Retype only the lines that run from the top of the material below to the line bearing "The image size is (1270, 952).", inclusive, and keep the pictures out.
** Opening Excerpted data block **
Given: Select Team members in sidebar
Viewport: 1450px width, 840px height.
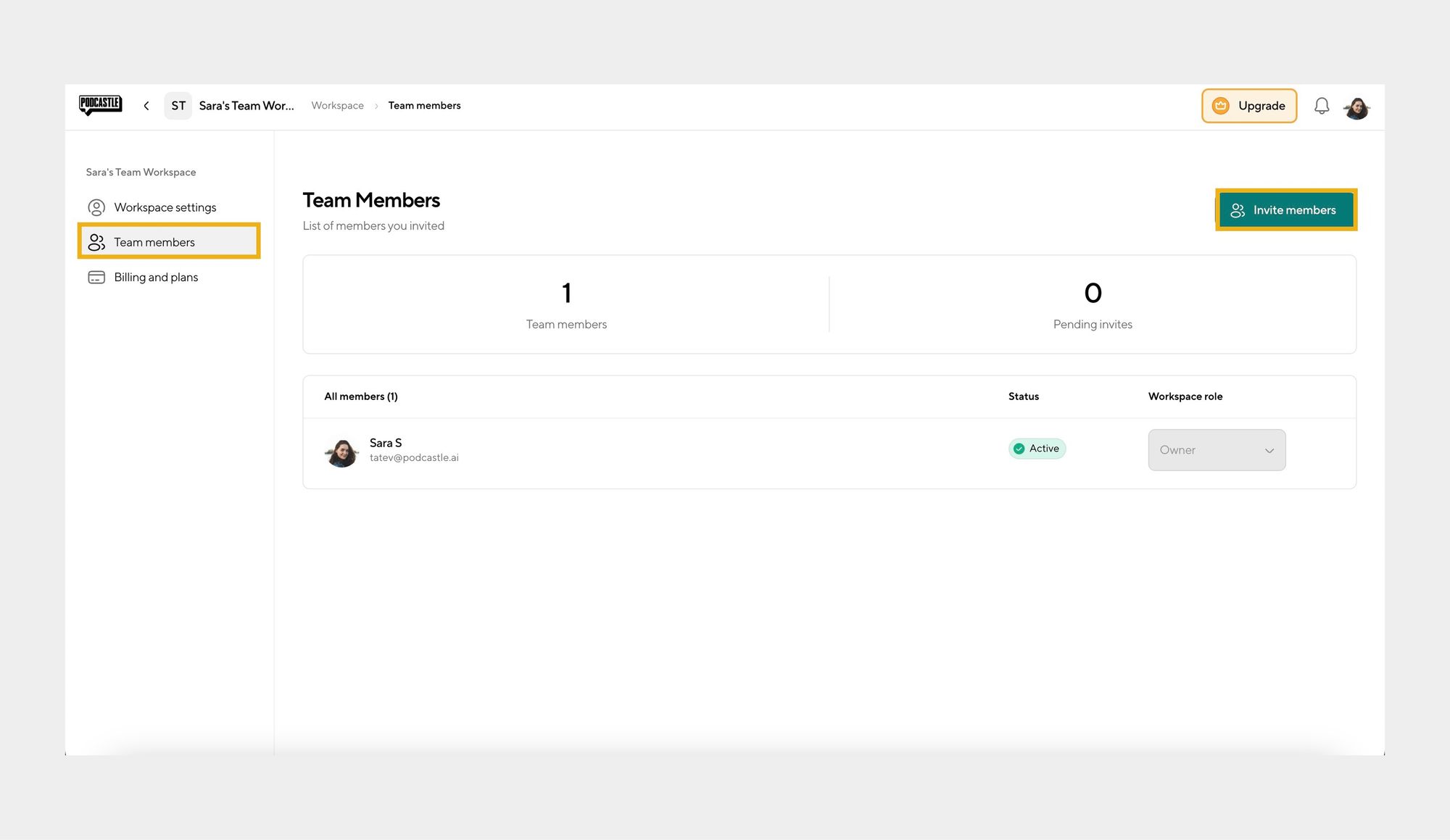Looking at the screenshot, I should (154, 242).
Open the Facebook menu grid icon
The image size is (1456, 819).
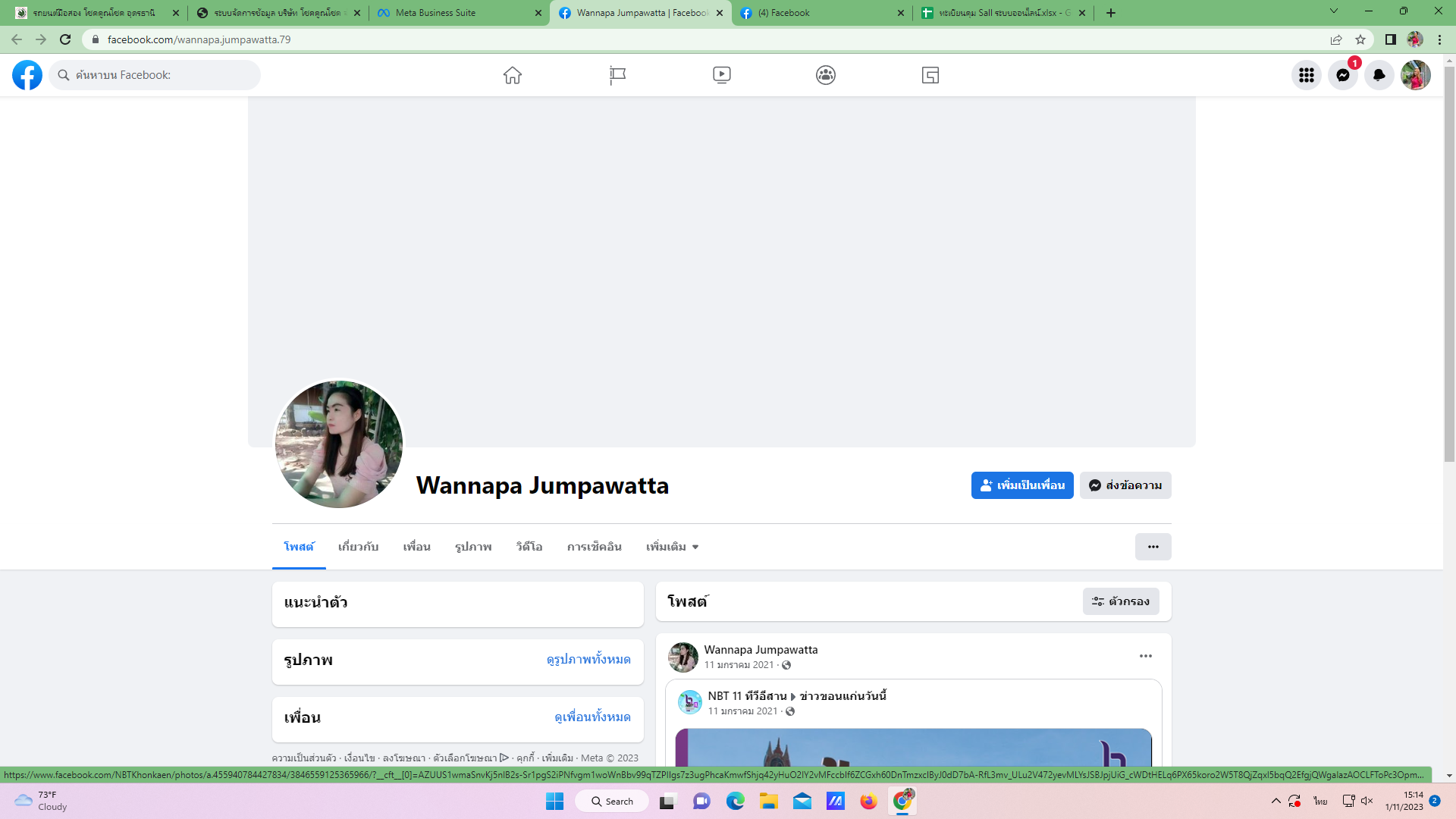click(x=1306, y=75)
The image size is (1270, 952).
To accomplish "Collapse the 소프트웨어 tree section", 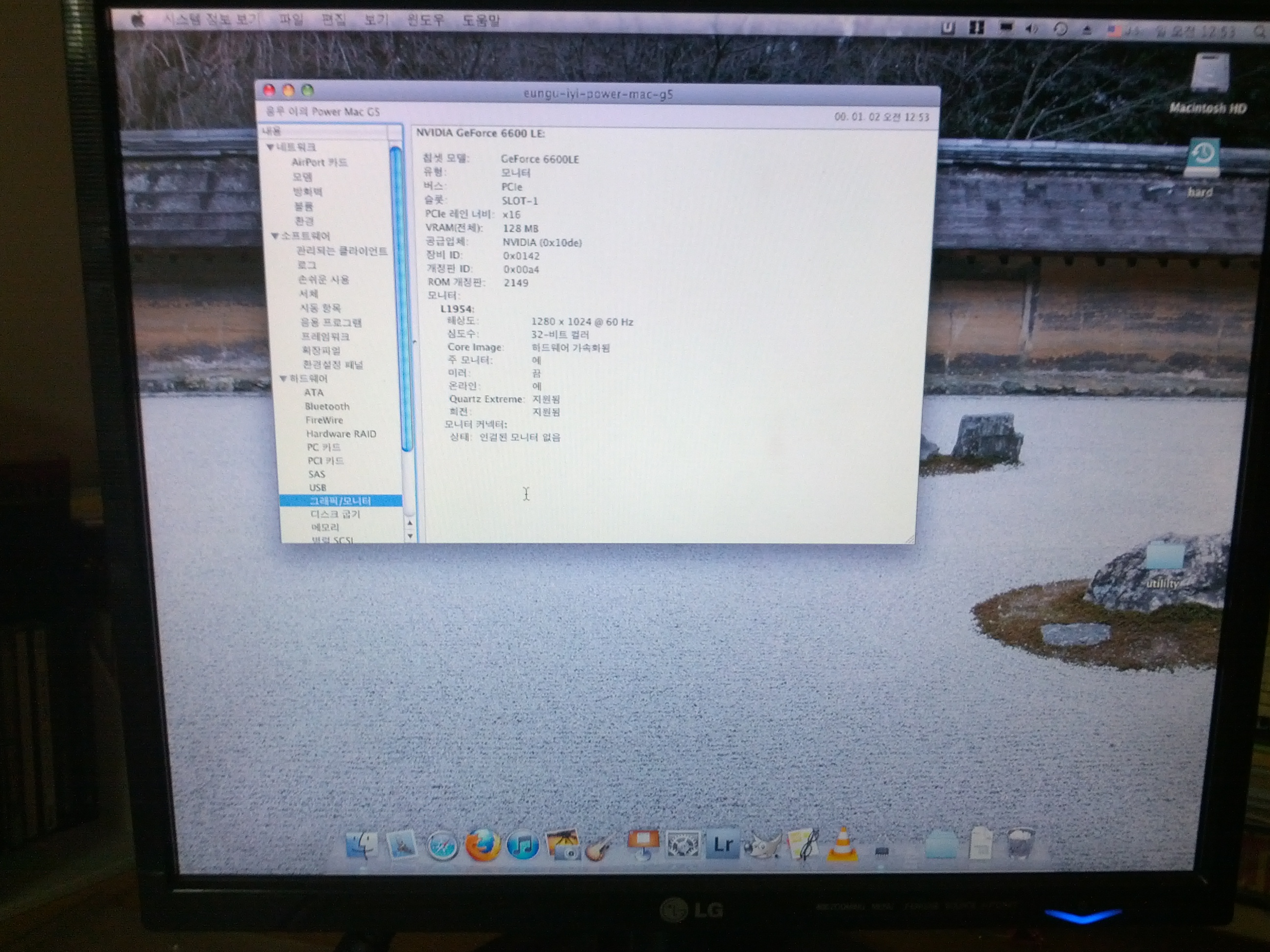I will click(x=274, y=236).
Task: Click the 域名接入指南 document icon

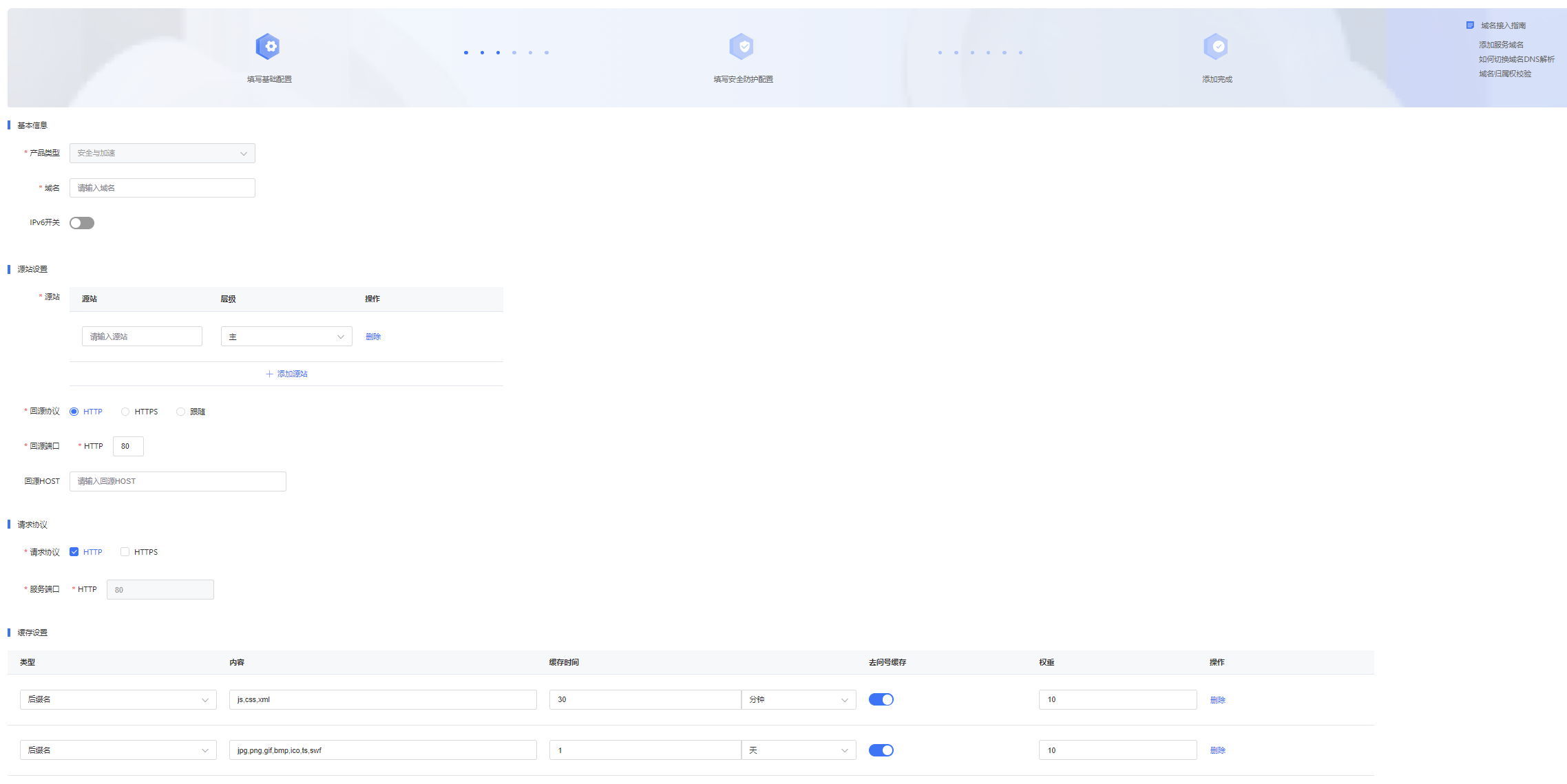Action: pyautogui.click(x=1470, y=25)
** Closing Excerpted data block **
◆ Output for this exercise
Given: Select Team members in sidebar
Viewport: 1450px width, 840px height.
Looking at the screenshot, I should (154, 242).
Open the Facebook menu grid icon
The image size is (1456, 819).
click(x=1306, y=75)
The image size is (1270, 952).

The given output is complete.